Goal of the exercise:
Output, word for word and without pictures, the lines from the one containing "Instruction: Tap the" through the final line of the listing below.

Record set:
=== Section Start ===

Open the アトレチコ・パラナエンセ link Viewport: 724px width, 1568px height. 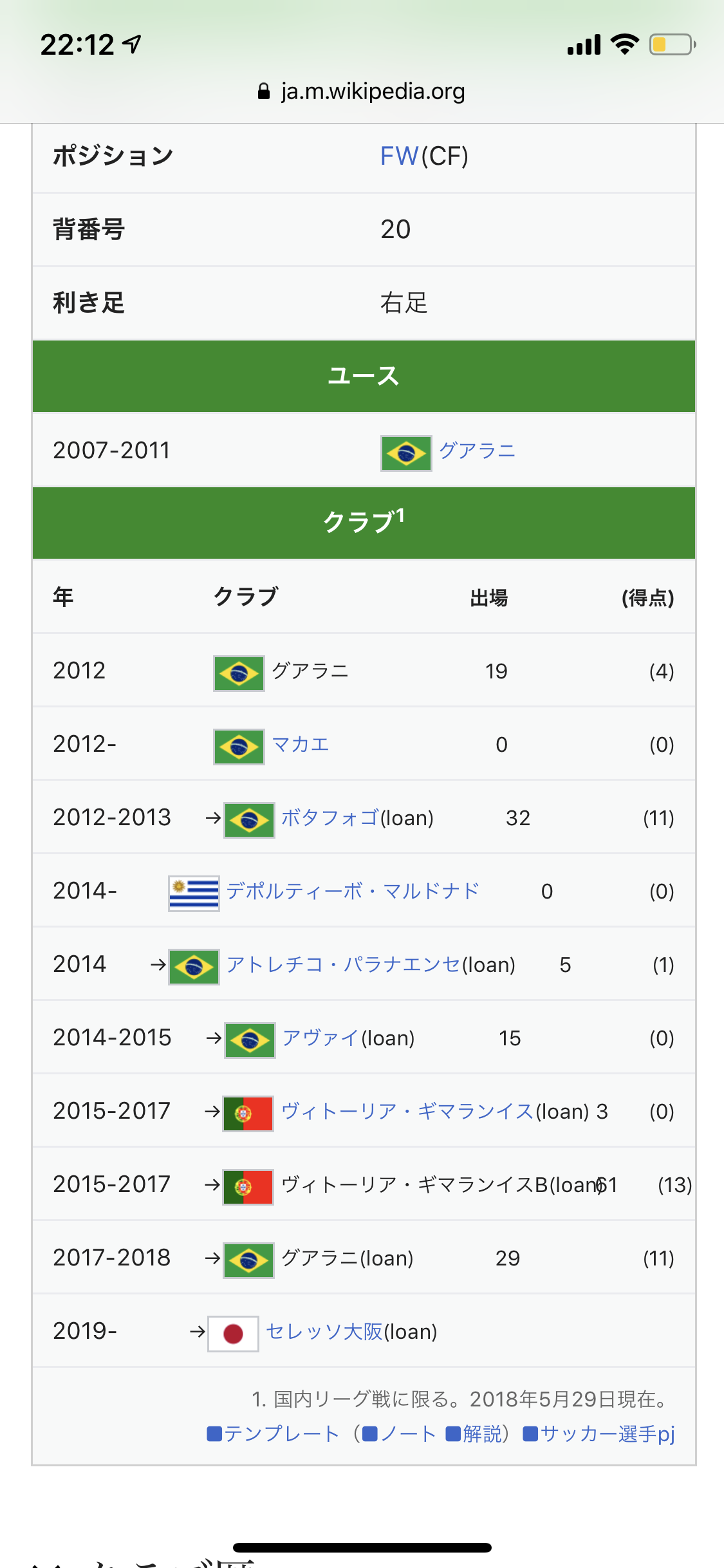click(343, 965)
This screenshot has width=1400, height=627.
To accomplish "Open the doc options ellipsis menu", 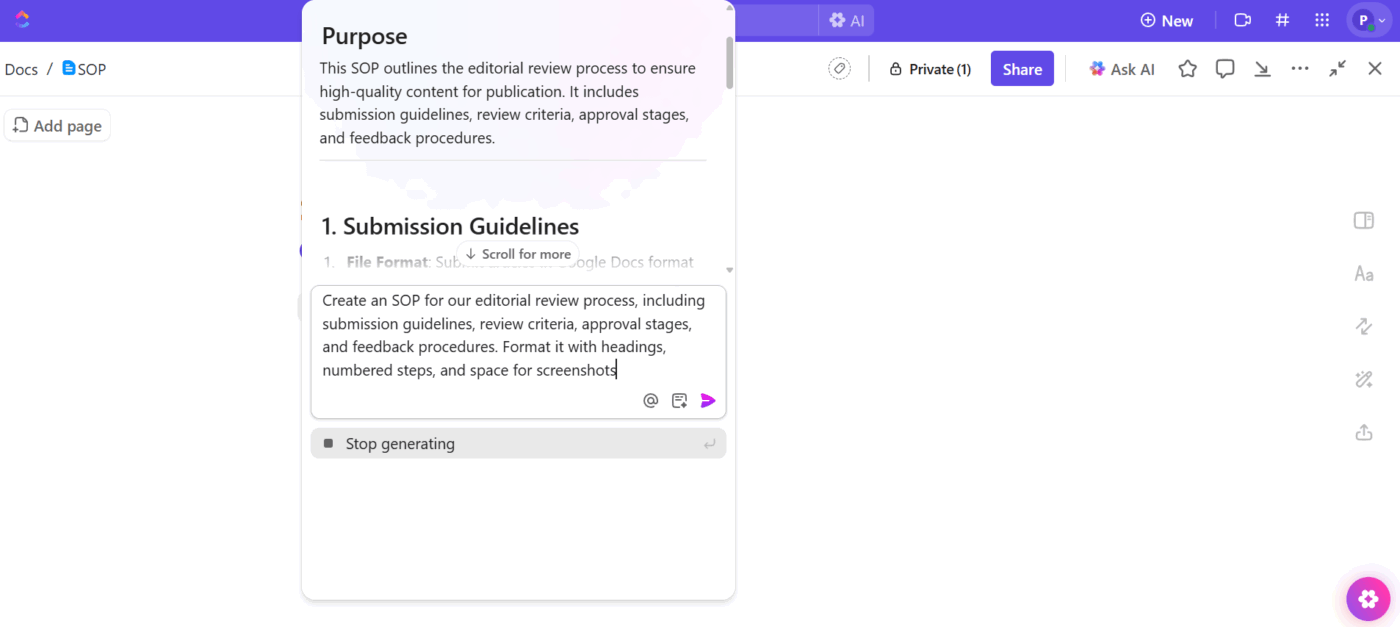I will click(1300, 68).
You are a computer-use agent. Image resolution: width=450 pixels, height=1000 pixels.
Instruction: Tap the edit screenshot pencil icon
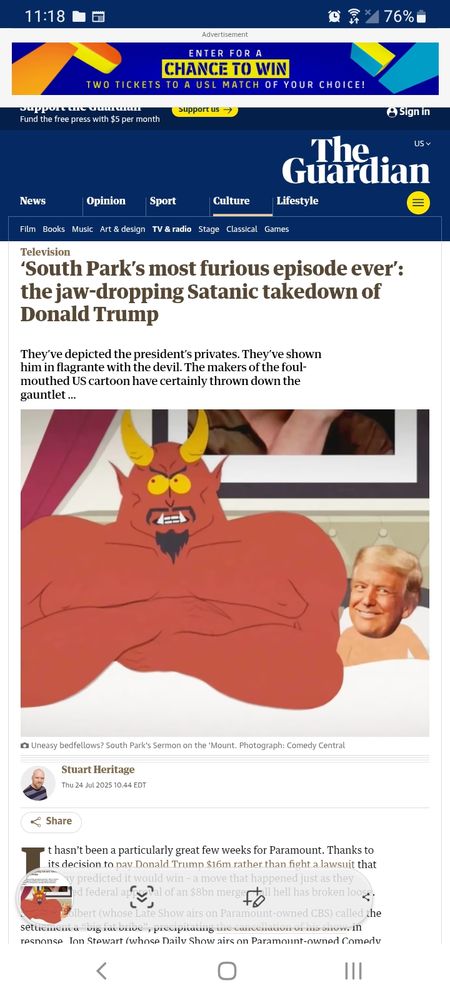[x=254, y=897]
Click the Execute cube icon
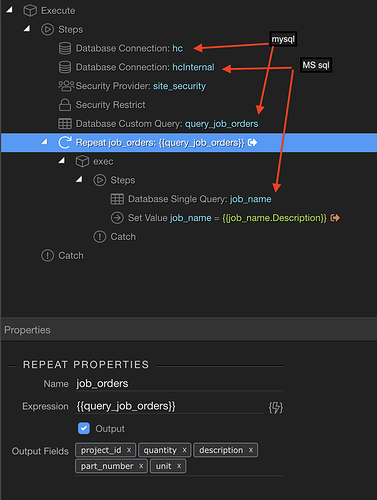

=== Section End ===

Response:
Instruction: Tap the edit screenshot pencil icon
[x=254, y=897]
Click the Execute cube icon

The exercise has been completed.